#### Tasks and exercises
**1.** Using the bee pollination article, explain why the USDA classifies commercial honeybees as livestock.
**2.** Please translate this sentence from the bee pollination article into Spanish: "Bees are hairy insects and their hairiness makes them effective pollinators."
**3.** List every crop that the bee pollination article names for Georgia.

#### Passage
● ● ● ● ●

Columbia Star

1963        Celebrating 60 Years      2023

Three for the Bees

Stopping to smell the flowers



Columbia Green hosted an educational event Saturday, March 25 at the Pollinator Garden in the Marvin Heller Community Garden in the Lyon Street neighborhood off Gervais Street. Jennifer Mancke, Green Steps School mentor with the Richland County Soil and Water Conservation District, presented a program entitled Three for the Bees on the vital role of pollinators to the human and wildlife food supply of fruits, flowers, vegetables, and seeds.

Mancke asked audience children, “ What is your favorite pollinator?” She used their answers to outline and illustrate the role of bees (native and non-native), wasps, butterflies, skippers, moths, flies, beetles, mosquitoes, and hummingbirds in pollinating plants. “Why do we need bees?” Children responded—“for honey,” “flowers,” and “food.” One in every three bites of food humans eat comes from plants pollinated by honeybees. Put another way, one-third of pollination is done by one species of bee, the non-native European honeybee which came to North America via European colonists in the 1600s.

Parents and children planted miniature container pollinator gardens to tote home.

Parents and children planted miniature container pollinator gardens to tote home.

Pollinators don’t intentionally gather pollen to promote plant reproduction. Bees, the most important group of pollinators, deliberately gather pollen to bring back to their nests for their offspring. Bees are hairy insects and their hairiness makes them effective pollinators.

Beekeepers transport colonies of honeybees across the country for agriculture, e.g. almond trees in California and blueberries, apples, cucumbers, and watermelon in Georgia. The USDA considers commercial honeybees to be livestock due to their crucial role in food production.

Pollination, once taken for granted by everyone, can no longer be expected. Pollinator decline is a serious environmental issue, and gardeners and farmers across the globe are discovering it firsthand.

● ● ● ● ●

#### Study material

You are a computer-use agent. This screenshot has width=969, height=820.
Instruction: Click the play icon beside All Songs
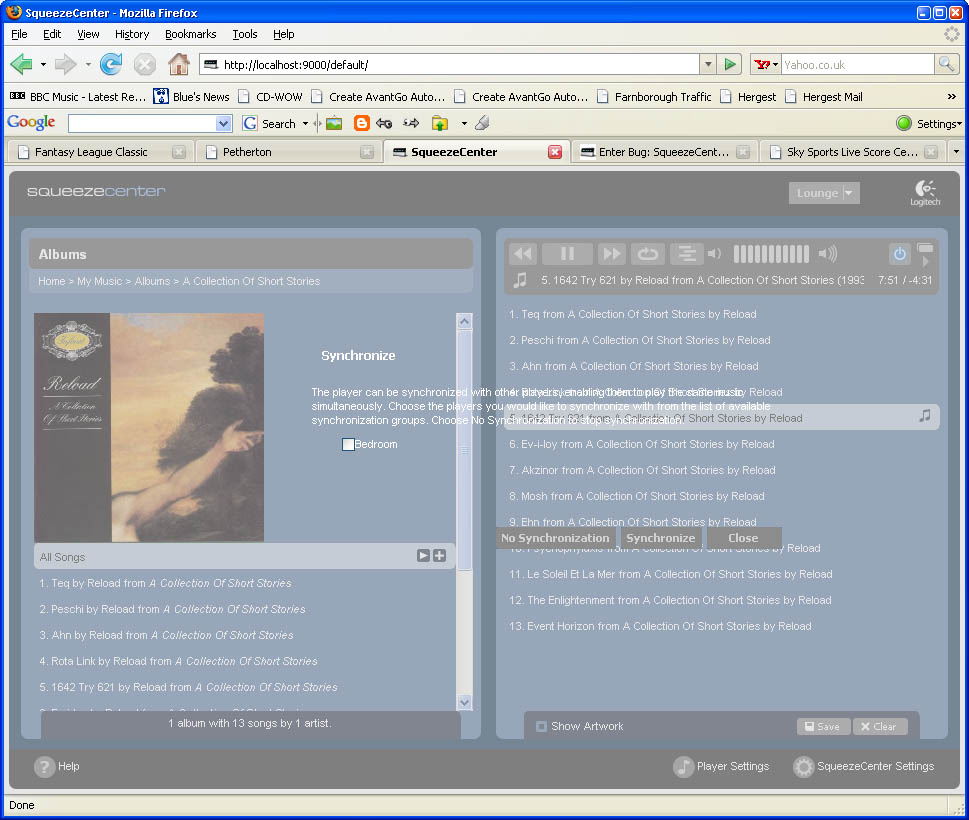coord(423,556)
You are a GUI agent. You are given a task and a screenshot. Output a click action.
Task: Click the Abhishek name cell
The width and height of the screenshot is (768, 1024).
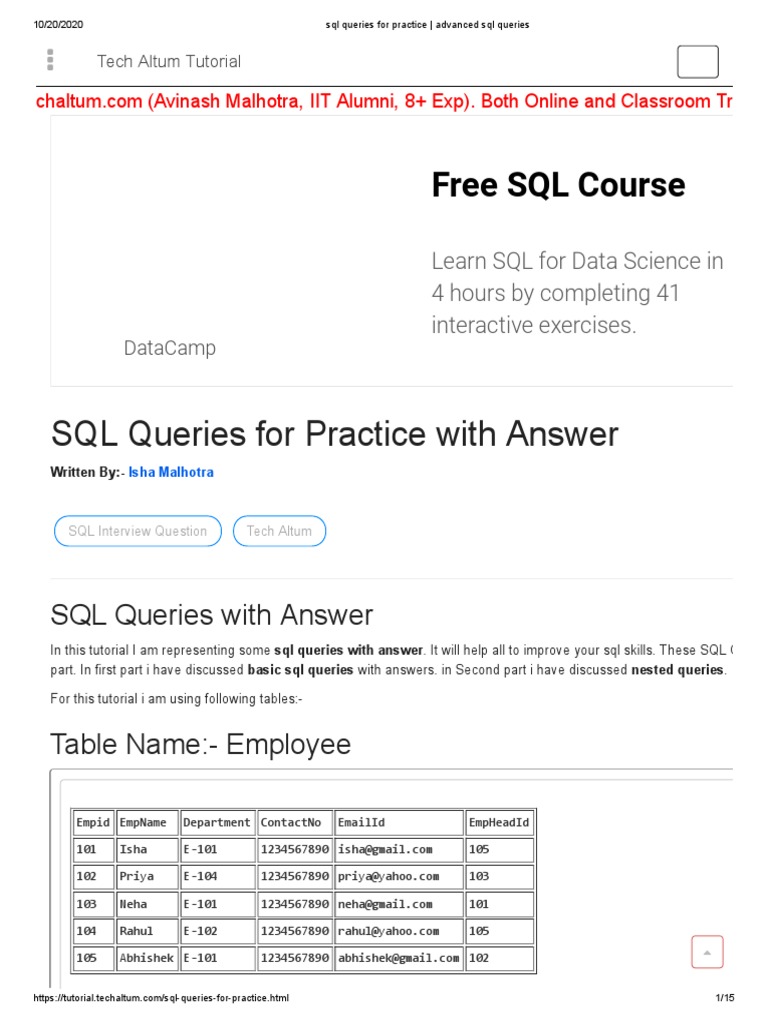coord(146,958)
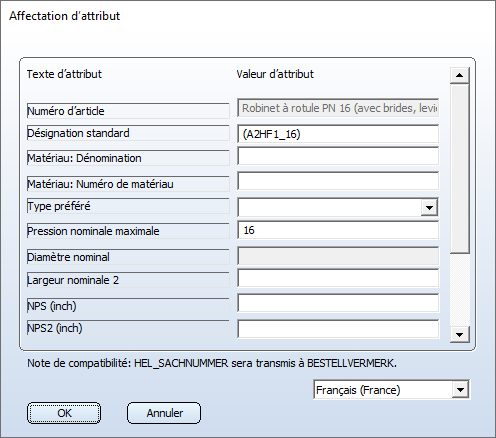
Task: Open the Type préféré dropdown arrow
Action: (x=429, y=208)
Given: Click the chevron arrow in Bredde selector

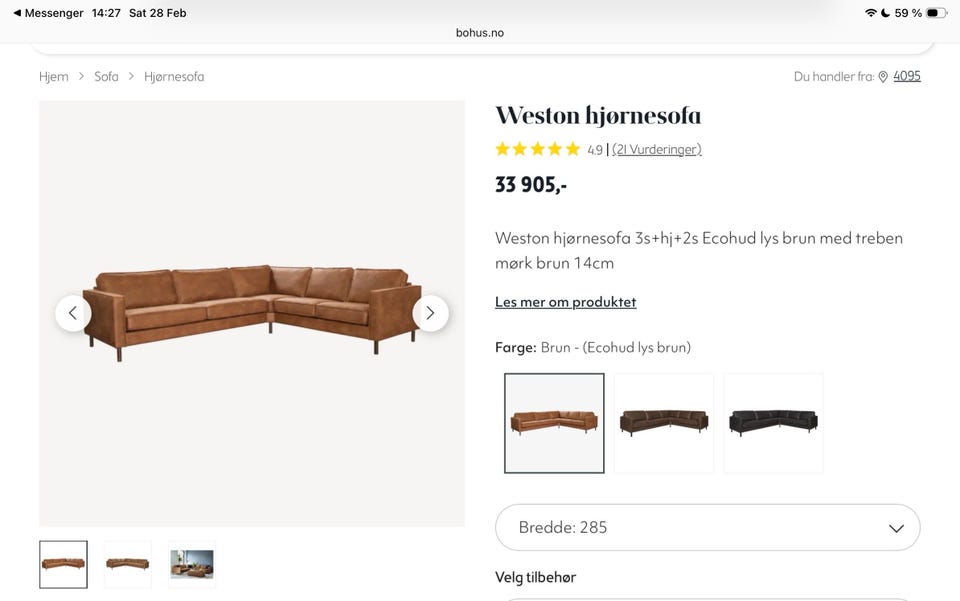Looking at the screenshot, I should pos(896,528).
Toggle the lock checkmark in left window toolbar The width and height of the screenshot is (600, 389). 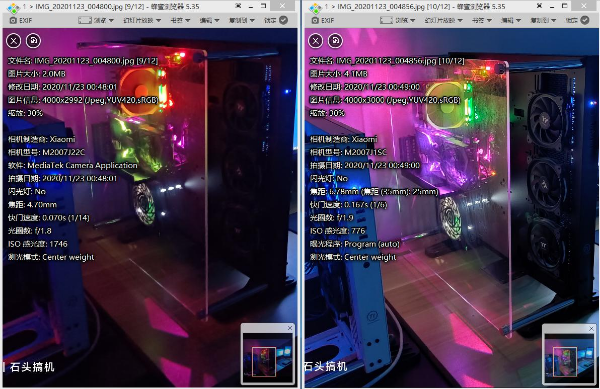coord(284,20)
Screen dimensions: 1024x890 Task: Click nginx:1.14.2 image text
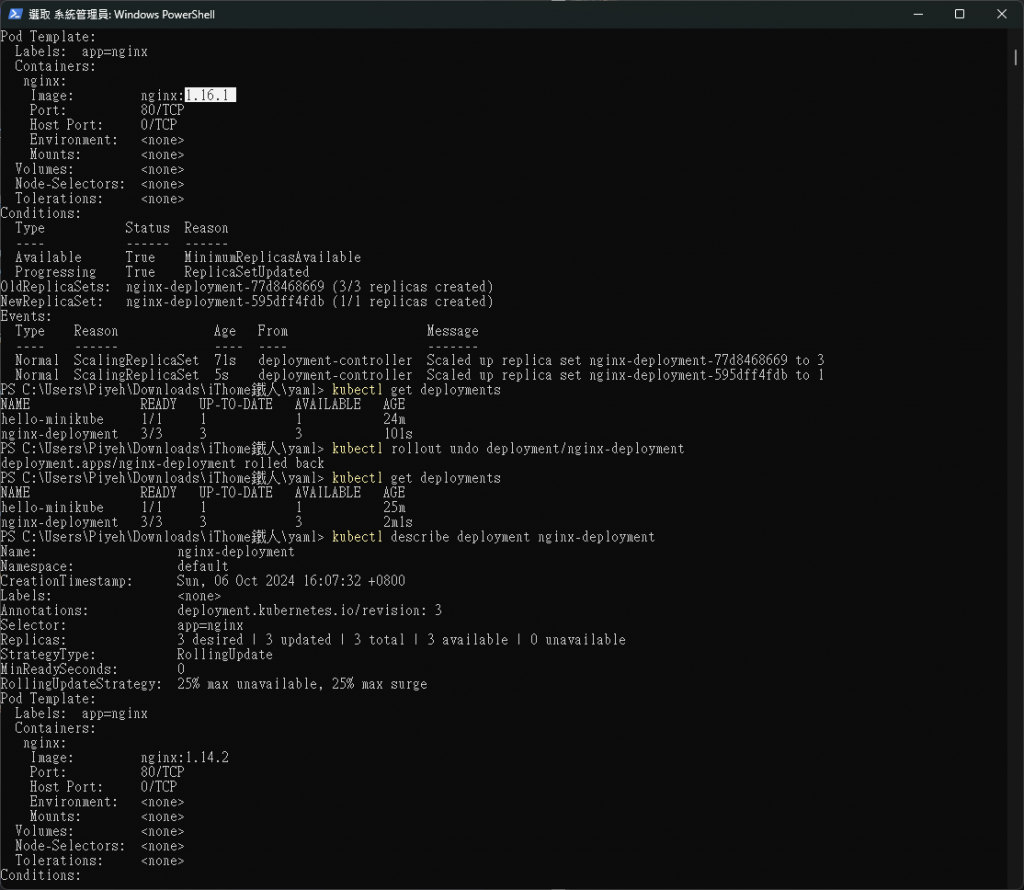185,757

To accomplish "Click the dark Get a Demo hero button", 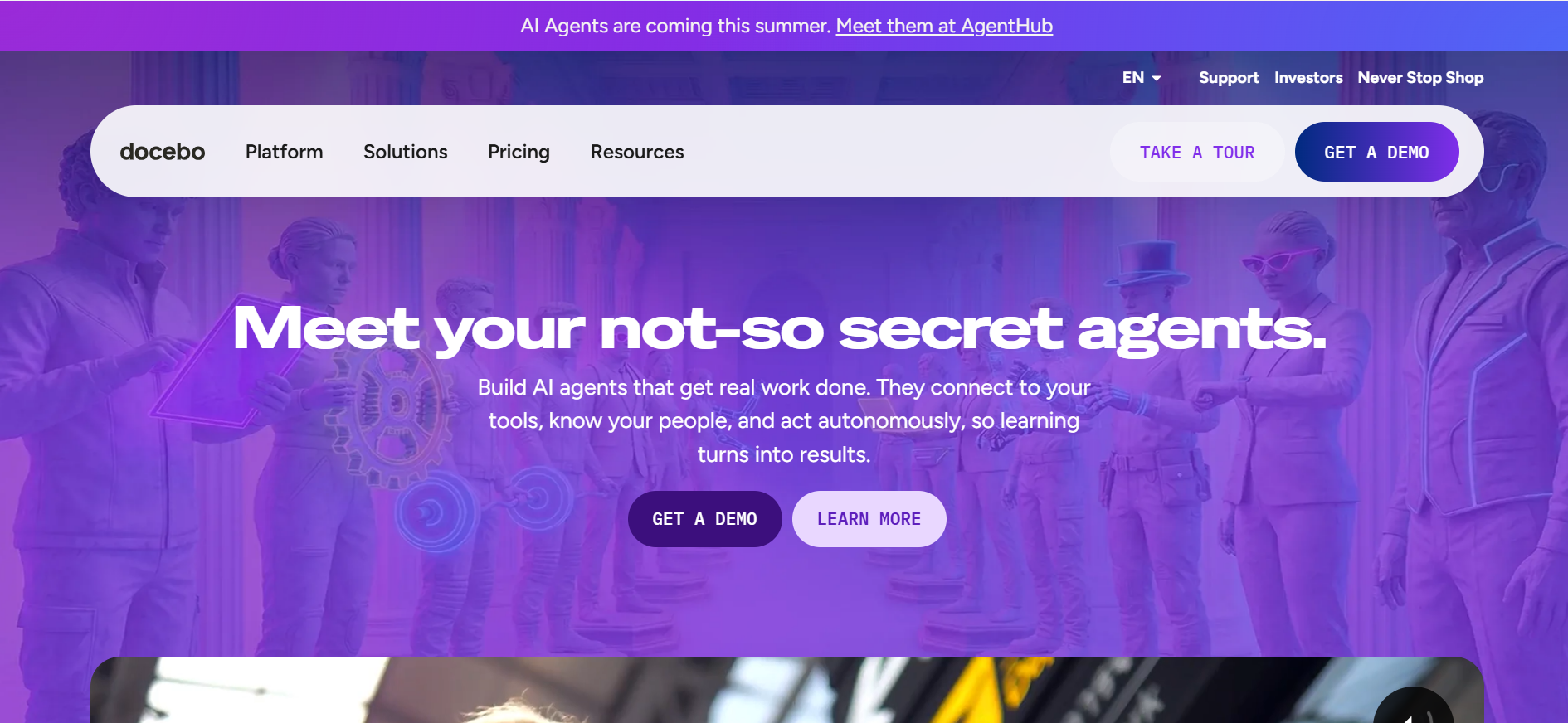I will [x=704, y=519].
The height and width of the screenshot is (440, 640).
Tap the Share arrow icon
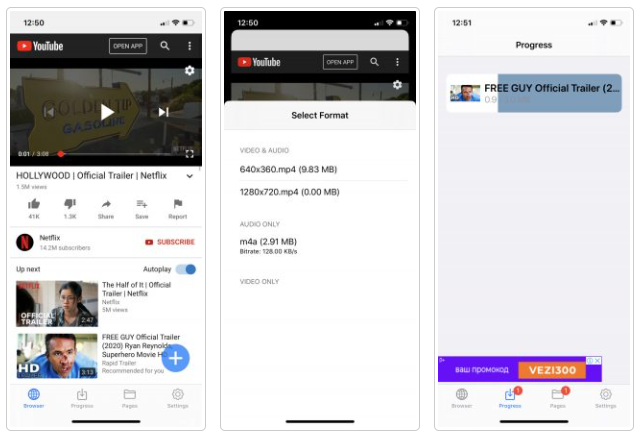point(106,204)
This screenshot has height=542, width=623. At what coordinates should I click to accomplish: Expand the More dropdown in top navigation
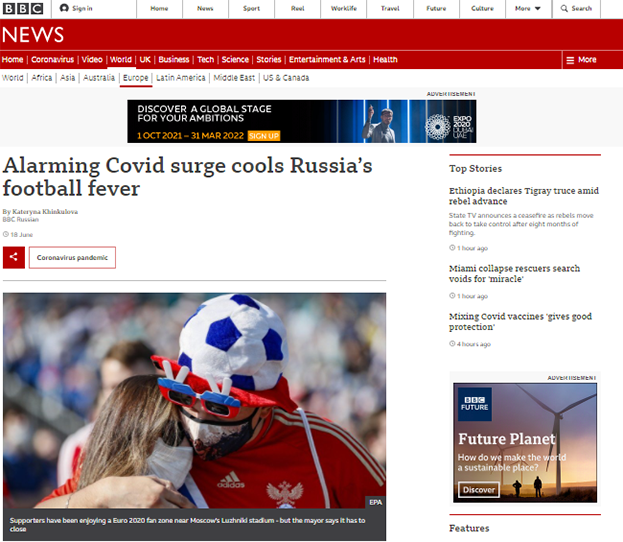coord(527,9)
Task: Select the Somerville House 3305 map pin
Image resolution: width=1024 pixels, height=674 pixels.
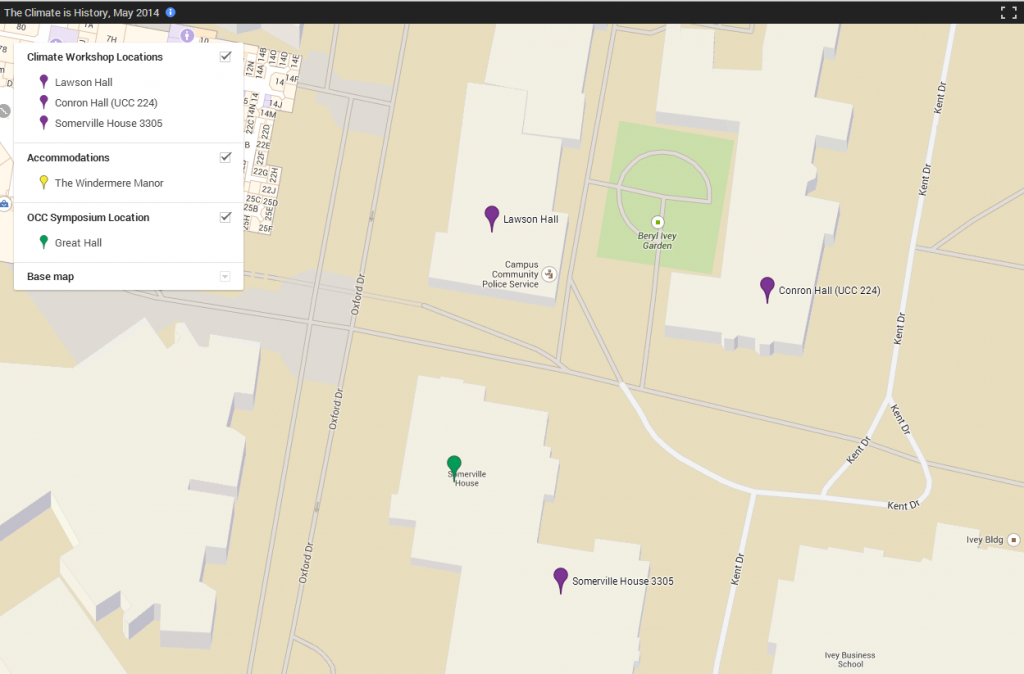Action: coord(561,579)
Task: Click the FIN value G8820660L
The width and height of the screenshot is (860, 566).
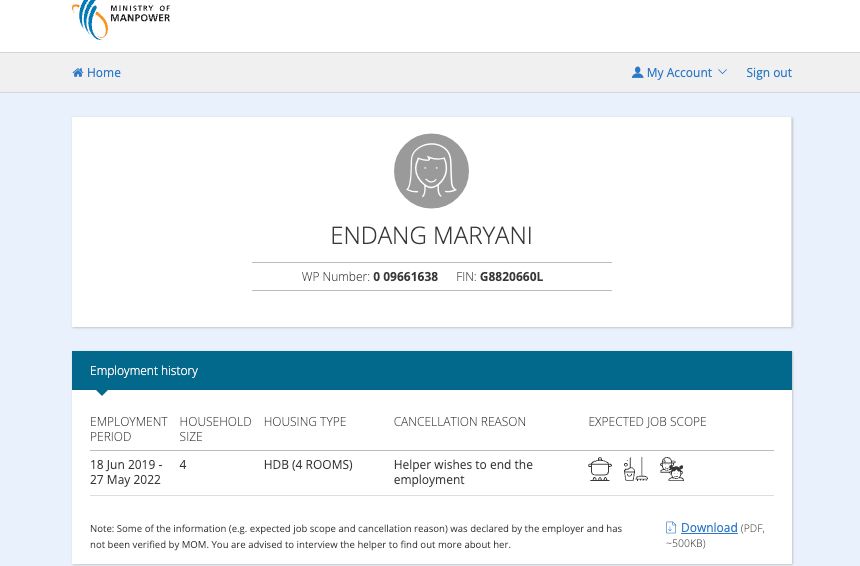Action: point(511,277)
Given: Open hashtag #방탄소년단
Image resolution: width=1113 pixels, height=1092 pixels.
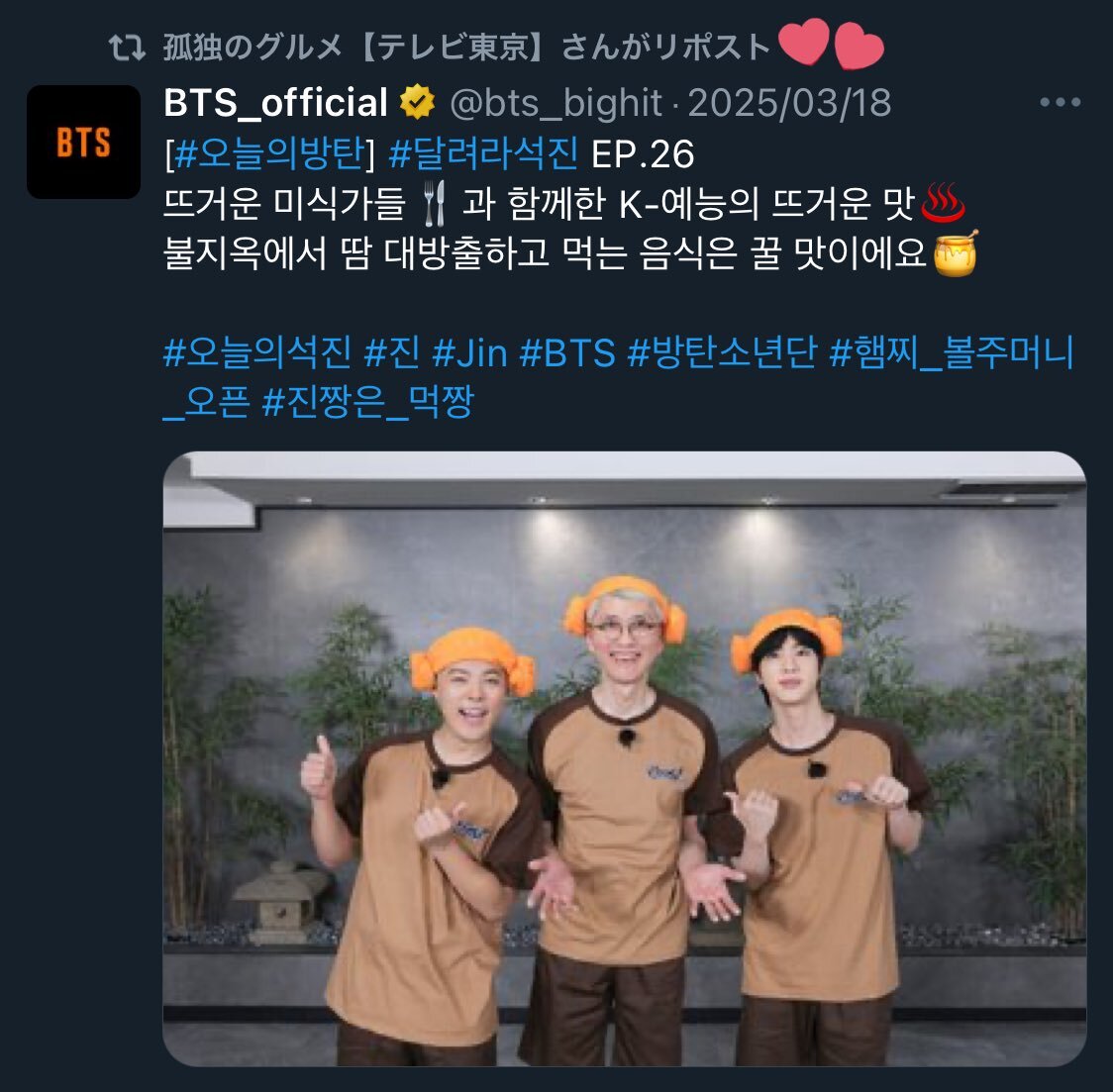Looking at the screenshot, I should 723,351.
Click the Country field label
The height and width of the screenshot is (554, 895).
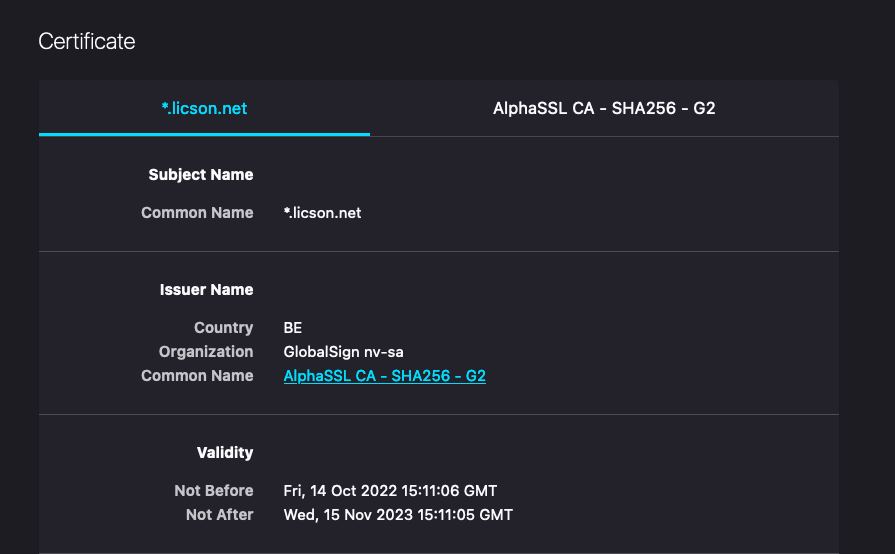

● ● ● ● ●

#### Results of the tasks
**1.** The USDA considers commercial honeybees to be livestock because of their crucial role in food production.

**2.** Las abejas son insectos peludos y su vellosidad las convierte en polinizadoras eficaces.

**3.** Blueberries, apples, cucumbers, watermelon